Immobilien-Entwickler

Christoph Gröner ersteigert Gemälde von Neo Rauch

Berliner Immobilienentwickler kauft in Leipzig das Werk „Der Anbräuner“ für 750.000 Euro.

Unternehmer Christoph Gröner (2.v.l.) neben dem Gemälde „Der Anbräuner“.

Unternehmer Christoph Gröner (2.v.l.) neben dem Gemälde „Der Anbräuner“.

Foto: Lutz Zimmermann / dpa

Der Berliner Immobilienunternehmer Christoph Gröner hat am Sonnabendabend bei einer Wohltätigkeitsveranstaltung in Leipzig das Gemälde „Der Anbräuner“ des Malers Neo Rauch ersteigert. Gröner, Namensgeber und Vorstandsvorsitzender der Berliner CG Gruppe AG, zahlte nach Angaben der Veranstalter 750.000 Euro für das Werk des Leipziger Künstlers. Es habe bei der Benefiz-Auktion, die bei der Gala im Anschluss an das GRK Golf Charity Masters, stattfand den höchsten Wert erzielt.

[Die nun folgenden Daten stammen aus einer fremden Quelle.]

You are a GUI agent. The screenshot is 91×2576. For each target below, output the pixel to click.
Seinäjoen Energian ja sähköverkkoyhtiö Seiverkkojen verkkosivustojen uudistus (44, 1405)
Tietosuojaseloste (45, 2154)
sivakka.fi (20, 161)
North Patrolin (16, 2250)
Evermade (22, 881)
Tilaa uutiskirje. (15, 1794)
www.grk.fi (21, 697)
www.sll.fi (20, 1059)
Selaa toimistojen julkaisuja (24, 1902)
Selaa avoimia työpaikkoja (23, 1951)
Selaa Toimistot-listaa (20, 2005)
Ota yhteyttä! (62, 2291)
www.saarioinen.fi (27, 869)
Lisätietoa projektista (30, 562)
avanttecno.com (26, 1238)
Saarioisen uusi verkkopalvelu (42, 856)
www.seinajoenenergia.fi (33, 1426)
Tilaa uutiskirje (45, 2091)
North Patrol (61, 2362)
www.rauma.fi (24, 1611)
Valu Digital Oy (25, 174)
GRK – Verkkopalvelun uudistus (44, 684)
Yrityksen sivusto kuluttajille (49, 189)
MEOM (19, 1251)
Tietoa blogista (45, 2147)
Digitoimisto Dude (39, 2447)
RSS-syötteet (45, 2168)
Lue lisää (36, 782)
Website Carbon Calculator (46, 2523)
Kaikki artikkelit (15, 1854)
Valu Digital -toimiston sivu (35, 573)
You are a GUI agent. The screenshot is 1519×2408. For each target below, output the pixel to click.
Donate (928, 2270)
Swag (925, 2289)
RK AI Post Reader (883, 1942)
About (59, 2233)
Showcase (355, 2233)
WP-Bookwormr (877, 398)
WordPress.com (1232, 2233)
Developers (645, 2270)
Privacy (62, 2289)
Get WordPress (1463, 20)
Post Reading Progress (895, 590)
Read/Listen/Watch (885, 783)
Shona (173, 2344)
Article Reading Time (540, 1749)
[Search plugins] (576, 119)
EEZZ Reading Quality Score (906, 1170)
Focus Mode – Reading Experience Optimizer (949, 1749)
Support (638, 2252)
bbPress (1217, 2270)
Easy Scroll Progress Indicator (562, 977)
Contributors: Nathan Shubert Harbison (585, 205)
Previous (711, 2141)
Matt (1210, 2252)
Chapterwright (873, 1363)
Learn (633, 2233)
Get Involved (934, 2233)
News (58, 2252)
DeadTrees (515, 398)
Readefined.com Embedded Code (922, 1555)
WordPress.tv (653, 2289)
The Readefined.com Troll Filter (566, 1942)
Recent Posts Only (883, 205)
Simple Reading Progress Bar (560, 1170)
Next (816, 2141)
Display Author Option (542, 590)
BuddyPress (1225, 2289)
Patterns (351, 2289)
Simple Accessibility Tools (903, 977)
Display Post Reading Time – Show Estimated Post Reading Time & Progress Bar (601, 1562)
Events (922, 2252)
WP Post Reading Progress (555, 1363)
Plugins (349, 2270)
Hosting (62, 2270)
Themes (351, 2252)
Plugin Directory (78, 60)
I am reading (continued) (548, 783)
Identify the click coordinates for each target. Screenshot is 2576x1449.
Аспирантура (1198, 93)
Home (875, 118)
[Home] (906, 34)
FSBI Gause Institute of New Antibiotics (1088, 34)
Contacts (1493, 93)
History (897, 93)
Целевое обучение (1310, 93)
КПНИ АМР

Insgesamt kamen durch das Golfturnier in Machern vor den Toren von Leipzig und die Versteigerung 2,2 Millionen für wohltätige Zwecke zusammen.

Gröner hat ein Kunstwerk ersteigert, über das in den vergangenen Wochen viel diskutiert wurde: Hintergrund ist ein Mitte Mai in der „Zeit“ erschienener Text des in Leipzig und München lebenden Kunstkritikers Wolfgang Ullrich. In dem Artikel thematisierte Ullrich rechts gesinnte Künstler, die heute als letzte Verteidiger der Kunstfreiheit aufträten. Auch bei berühmteren Künstlern, so Ullrich, würden sich „einige Motive rechten Denkens“ finden, „allen voran bei Neo Rauch“.

„Der Anbräuner“ ist ein Bild unter der Gürtellinie

Rauch reagierte darauf und stellte der „Zeit“ das 150 mal 120 Zentimeter große Gemälde „Der Anbräuner“ zum Abdruck zur Verfügung. Ende Juni erschien das Bild. Darauf zu sehen, ist ein Maler, der in einer Kammer auf einem Nachttopf sitzt und mit seinen Fäkalien eine Figur, die offenbar den Hitler-Gruß zeigt, auf eine Leinwand pinselt. Darunter stehen die Initialen „W.U.“, möglicherweise ein Hinweis Rauchs auf die durch Wolfgang Ulrich hervorgebrachte Kritik. Hinter dem „Anbräuner“ liegen Zeitungen auf dem Boden. Am linken Bildrand blickt ein Mann durch ein kleines Fenster herein. Zu erkennen sind ein Schnurrbart und ein dunkler Scheitel.